- Petroci needs to fire workers to `survive,' MD Diaby says
- Plans tied to crude at $26 per barrel, below previous $45
Ivory Coast’s state oil company is considering cutting its budget and needs to fire workers to continue operating, Managing Director Ibrahima Diaby said.
Petroci’s budget now assumes oil will average $26 per barrel this year, below the previous estimate of $45 per barrel, he said by phone on Wednesday. Unions have refused the company’s offer of 10 months of severance for fired employees and have demanded 40 months instead, he said. Union spokesman Herve Koutouan didn’t answer a call to his mobile phone. Workers began a 72-hour strike this week.
“If we want to survive, we needed to fire some workers,” Diaby said. “The company has lost three-quarters of its revenue because of the drop in oil prices.”

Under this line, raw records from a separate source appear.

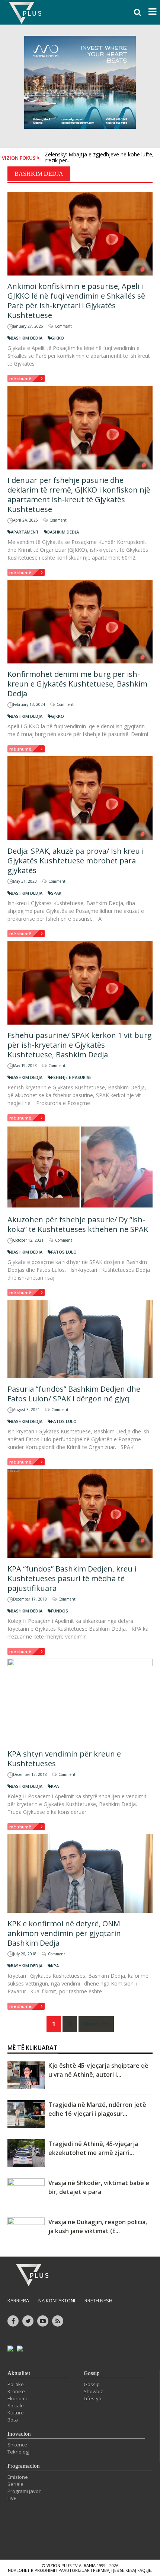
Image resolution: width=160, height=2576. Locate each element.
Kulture (15, 2412)
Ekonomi (17, 2398)
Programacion (23, 2466)
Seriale (15, 2484)
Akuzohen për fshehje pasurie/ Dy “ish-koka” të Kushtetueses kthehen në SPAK (77, 1224)
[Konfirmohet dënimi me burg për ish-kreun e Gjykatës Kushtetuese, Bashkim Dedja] (80, 621)
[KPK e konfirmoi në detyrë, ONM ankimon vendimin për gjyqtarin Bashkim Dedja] (80, 1873)
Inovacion (19, 2434)
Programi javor (24, 2491)
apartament (25, 532)
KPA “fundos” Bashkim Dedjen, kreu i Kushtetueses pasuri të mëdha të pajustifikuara (71, 1578)
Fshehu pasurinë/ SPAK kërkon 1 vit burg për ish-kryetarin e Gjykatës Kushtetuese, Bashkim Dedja (79, 1045)
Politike (15, 2384)
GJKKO (57, 338)
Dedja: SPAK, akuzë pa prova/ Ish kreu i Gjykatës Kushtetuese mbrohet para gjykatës (75, 860)
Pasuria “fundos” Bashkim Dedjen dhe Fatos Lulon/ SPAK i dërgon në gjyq (73, 1394)
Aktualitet (18, 2373)
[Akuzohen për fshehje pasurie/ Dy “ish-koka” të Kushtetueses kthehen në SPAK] (80, 1167)
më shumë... (22, 378)
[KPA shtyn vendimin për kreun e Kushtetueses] (80, 1701)
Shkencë (17, 2444)
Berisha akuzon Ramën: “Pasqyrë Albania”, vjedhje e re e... (96, 158)
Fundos (59, 1611)
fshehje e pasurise (71, 1077)
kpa (55, 1786)
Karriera (18, 2300)
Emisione (17, 2477)
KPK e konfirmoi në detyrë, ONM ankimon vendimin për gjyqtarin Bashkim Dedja (64, 1933)
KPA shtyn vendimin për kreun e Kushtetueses (64, 1758)
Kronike (16, 2391)
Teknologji (19, 2451)
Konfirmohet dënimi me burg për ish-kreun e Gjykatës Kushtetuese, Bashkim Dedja (77, 683)
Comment (63, 326)
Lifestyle (93, 2398)
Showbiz (93, 2391)
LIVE (11, 2498)
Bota (12, 2419)
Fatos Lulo (64, 1252)
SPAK (56, 893)
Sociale (15, 2405)
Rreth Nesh (98, 2300)
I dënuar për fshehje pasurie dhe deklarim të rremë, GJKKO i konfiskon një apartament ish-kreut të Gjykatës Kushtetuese (78, 494)
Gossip (92, 2373)
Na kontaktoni (56, 2300)
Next (92, 2024)
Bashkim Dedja (26, 338)
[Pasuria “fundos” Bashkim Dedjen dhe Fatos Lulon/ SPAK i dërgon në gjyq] (80, 1339)
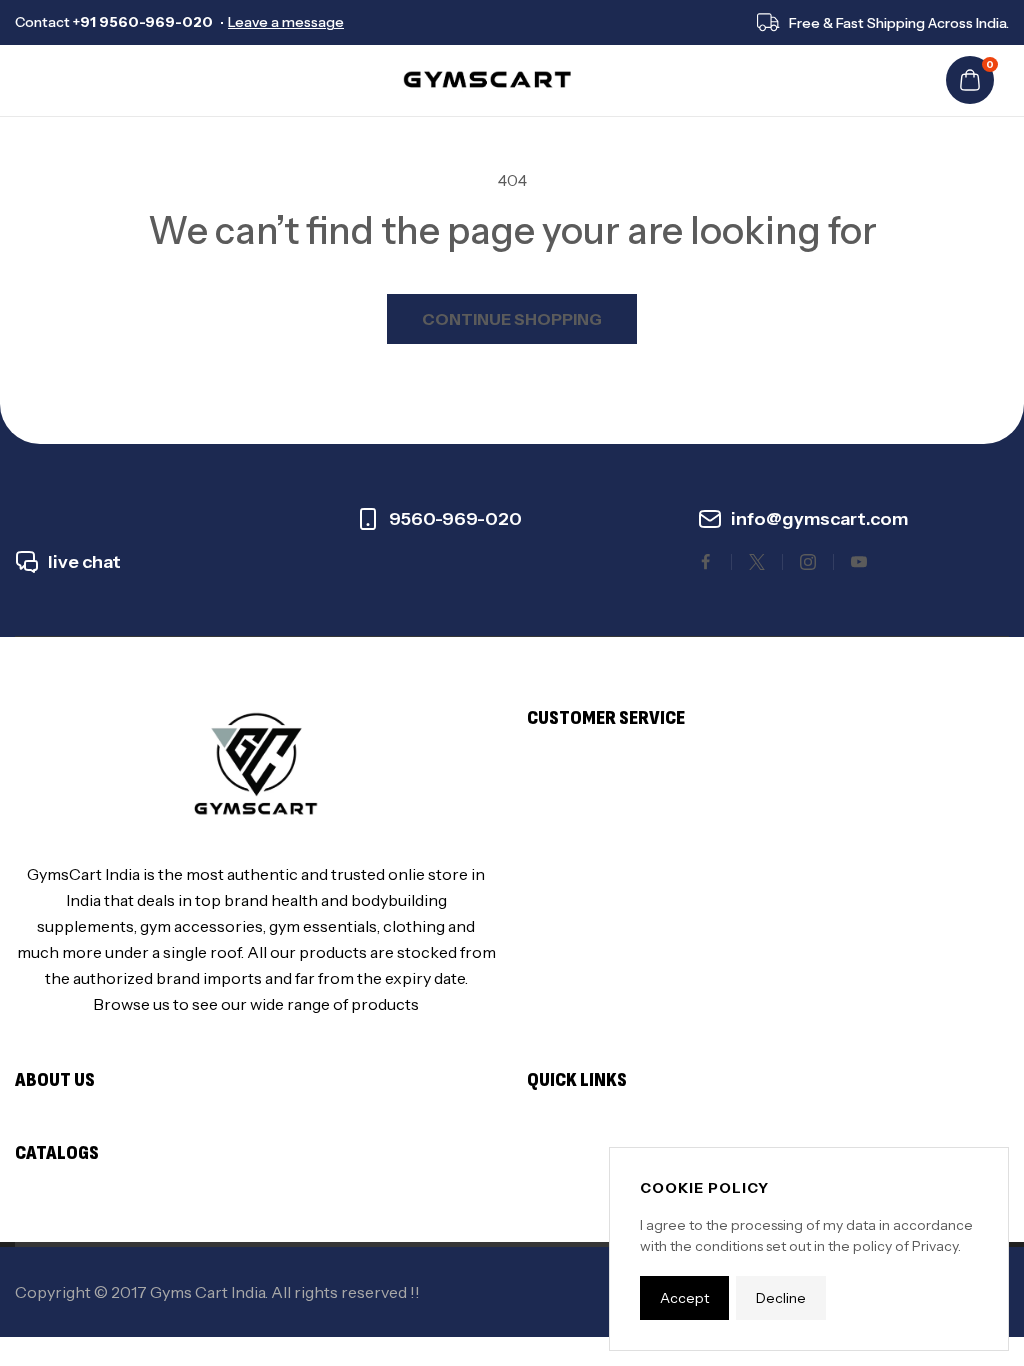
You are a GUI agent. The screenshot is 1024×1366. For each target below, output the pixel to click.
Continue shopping (512, 319)
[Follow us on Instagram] (808, 562)
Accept (684, 1298)
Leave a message (286, 22)
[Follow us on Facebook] (706, 562)
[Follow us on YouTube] (859, 562)
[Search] (65, 80)
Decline (781, 1298)
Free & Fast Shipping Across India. (899, 23)
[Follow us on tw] (757, 562)
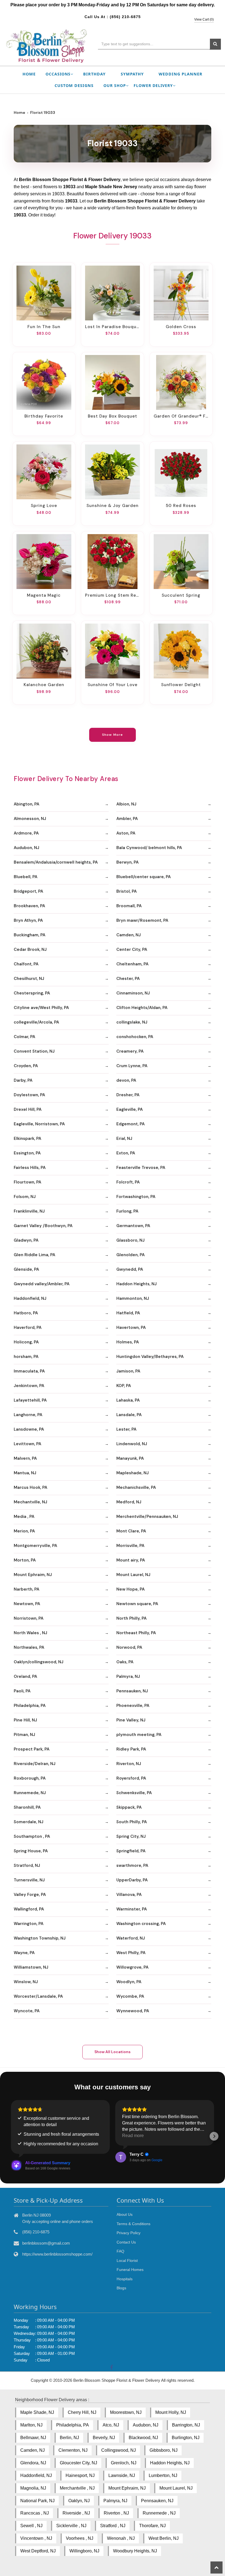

Oil companies from Exxon Mobil Corp. to BP Plc are reporting slumping profits and cutting spending as oil plunged to the lowest level since 2003 amid growing supply and concerns about a slowdown in global economic growth. BP reported a record annual loss on Tuesday. Exxon’s credit rating outlook was lowered to negative, signaling that one of only three U.S. companies with the top rating at Standard & Poor’s may be downgraded.